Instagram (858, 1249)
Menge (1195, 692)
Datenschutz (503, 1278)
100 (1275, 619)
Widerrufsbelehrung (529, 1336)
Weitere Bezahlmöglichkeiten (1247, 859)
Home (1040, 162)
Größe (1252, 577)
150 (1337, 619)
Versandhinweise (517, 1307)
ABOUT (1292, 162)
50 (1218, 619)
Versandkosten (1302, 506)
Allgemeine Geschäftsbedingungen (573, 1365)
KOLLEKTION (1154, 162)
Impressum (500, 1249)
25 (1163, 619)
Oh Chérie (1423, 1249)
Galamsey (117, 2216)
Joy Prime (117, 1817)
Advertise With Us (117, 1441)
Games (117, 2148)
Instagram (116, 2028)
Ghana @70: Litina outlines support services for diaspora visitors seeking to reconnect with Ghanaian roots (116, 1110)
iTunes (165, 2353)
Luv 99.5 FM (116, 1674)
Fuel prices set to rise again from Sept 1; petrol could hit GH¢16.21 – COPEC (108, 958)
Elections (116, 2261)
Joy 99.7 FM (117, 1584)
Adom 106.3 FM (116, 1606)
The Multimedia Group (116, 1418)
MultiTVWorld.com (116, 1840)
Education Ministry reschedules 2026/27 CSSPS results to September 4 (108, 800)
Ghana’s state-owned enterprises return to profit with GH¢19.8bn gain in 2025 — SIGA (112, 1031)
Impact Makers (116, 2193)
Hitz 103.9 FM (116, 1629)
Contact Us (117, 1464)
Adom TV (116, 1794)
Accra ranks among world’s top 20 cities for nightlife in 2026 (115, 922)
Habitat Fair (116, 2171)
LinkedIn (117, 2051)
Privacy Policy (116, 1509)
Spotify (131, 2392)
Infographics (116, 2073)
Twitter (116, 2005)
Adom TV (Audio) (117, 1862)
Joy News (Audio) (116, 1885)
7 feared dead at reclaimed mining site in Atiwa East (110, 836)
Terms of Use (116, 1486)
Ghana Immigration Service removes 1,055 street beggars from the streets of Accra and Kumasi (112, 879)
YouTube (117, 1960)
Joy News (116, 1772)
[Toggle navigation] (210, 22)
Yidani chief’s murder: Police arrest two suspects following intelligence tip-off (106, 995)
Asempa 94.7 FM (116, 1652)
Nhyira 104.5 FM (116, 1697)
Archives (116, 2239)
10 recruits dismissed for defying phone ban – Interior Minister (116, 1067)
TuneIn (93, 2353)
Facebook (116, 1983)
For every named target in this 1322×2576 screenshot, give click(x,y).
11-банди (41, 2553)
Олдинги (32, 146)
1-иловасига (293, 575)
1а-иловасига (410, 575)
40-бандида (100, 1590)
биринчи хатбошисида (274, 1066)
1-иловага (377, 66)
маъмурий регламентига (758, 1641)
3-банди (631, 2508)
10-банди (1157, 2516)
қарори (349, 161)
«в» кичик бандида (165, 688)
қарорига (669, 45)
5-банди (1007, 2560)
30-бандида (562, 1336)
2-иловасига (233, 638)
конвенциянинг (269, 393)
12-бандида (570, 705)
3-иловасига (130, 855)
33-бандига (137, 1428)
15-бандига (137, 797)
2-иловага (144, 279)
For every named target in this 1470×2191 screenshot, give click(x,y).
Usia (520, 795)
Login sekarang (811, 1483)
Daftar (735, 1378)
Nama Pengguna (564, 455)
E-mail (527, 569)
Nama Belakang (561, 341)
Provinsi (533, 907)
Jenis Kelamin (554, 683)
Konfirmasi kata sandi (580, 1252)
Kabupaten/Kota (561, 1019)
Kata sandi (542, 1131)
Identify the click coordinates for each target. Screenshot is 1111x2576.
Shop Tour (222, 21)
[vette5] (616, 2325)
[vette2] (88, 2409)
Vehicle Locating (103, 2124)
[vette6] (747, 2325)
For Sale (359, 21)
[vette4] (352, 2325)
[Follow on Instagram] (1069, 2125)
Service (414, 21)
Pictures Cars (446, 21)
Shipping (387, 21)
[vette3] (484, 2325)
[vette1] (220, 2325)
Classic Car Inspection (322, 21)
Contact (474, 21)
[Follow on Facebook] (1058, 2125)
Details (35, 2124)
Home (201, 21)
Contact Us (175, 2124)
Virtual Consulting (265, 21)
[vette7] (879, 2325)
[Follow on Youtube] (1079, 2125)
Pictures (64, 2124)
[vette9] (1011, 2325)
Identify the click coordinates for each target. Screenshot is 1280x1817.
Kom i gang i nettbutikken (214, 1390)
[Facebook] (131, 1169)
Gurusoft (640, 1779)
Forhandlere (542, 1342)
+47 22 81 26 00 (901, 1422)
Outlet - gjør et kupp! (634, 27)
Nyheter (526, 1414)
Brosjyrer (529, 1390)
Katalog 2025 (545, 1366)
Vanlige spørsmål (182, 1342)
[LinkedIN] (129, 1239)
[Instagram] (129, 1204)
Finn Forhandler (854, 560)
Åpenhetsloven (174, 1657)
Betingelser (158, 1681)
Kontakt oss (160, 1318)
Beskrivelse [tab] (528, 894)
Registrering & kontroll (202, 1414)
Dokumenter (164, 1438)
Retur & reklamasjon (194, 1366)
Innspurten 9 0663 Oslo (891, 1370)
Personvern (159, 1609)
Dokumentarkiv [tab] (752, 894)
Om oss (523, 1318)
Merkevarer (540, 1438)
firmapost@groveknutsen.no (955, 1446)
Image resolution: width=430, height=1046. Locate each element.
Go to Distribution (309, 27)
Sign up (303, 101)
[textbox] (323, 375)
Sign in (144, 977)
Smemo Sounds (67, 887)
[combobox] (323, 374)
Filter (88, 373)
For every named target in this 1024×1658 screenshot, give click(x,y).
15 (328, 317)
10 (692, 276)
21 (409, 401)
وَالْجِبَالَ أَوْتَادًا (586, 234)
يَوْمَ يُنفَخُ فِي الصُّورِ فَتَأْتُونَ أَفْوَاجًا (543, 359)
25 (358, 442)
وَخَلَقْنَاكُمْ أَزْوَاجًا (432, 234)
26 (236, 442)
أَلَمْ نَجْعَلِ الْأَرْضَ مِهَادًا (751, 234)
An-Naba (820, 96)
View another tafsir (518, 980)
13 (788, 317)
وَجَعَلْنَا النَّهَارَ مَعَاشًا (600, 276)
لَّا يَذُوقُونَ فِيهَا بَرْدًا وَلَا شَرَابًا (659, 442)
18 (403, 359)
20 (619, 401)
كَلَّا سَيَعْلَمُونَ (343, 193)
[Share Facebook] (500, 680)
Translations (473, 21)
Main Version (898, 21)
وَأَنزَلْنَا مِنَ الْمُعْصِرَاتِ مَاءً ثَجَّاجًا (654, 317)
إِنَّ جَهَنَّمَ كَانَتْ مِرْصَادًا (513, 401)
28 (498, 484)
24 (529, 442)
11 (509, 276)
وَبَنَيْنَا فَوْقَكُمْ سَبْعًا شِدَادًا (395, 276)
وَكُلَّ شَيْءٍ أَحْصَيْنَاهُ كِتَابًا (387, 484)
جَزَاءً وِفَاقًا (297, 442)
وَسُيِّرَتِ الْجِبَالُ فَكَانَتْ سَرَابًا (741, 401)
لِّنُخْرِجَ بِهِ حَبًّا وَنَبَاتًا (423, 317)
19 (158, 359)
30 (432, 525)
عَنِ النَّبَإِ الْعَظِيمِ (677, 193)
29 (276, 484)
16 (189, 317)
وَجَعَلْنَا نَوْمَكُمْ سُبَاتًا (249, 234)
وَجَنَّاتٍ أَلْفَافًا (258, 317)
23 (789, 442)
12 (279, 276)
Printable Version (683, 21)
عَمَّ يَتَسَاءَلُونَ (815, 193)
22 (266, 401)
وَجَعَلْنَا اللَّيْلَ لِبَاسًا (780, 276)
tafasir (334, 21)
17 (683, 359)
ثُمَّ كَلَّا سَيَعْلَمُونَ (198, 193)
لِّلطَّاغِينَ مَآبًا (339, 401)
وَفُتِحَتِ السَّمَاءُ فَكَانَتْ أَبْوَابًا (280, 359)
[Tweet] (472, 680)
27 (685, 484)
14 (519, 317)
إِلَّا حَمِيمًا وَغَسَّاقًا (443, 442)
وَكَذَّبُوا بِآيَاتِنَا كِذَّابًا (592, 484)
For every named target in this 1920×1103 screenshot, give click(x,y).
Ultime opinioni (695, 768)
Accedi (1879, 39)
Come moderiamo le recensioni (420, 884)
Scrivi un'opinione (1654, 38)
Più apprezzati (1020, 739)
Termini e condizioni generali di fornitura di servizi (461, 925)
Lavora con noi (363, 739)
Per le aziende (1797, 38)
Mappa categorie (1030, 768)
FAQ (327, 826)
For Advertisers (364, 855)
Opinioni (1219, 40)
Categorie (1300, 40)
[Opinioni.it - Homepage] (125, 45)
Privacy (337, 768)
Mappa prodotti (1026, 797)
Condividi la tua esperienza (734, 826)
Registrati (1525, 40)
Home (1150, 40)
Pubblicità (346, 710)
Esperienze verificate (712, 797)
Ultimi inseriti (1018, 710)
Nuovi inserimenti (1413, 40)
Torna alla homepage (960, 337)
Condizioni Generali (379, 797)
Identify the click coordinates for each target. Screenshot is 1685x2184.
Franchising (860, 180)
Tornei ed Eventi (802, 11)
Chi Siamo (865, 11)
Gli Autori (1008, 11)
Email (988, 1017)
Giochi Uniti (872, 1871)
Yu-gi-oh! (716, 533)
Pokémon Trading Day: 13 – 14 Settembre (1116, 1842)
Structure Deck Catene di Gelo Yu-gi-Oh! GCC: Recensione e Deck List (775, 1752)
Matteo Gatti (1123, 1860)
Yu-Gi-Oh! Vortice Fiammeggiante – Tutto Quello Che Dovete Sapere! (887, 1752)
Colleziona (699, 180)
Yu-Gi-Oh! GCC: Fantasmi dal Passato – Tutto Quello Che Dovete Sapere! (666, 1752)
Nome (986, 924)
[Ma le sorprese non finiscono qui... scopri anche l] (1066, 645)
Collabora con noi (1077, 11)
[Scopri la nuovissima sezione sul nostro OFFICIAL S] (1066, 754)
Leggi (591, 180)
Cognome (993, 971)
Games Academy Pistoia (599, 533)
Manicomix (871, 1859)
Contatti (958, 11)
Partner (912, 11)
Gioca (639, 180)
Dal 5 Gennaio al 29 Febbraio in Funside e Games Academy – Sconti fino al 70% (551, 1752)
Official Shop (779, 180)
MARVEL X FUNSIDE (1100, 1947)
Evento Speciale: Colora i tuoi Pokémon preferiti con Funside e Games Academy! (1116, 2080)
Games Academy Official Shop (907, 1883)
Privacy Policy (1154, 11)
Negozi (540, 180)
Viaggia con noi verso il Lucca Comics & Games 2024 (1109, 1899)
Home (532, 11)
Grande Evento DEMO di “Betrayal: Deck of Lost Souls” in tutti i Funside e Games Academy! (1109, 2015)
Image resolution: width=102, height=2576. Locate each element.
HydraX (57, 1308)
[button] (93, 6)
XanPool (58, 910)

==========

▸ Task description
The lines above from the one with "Franchising (860, 180)" through the one with "Structure Deck Catene" are to be duplicated exactly, ends included, with nothing added.

▸ Exercise solution
Franchising (860, 180)
Tornei ed Eventi (802, 11)
Chi Siamo (865, 11)
Gli Autori (1008, 11)
Email (988, 1017)
Giochi Uniti (872, 1871)
Yu-gi-oh! (716, 533)
Pokémon Trading Day: 13 – 14 Settembre (1116, 1842)
Structure Deck Catene di Gelo Yu-gi-Oh! GCC: Recensione e Deck List (775, 1752)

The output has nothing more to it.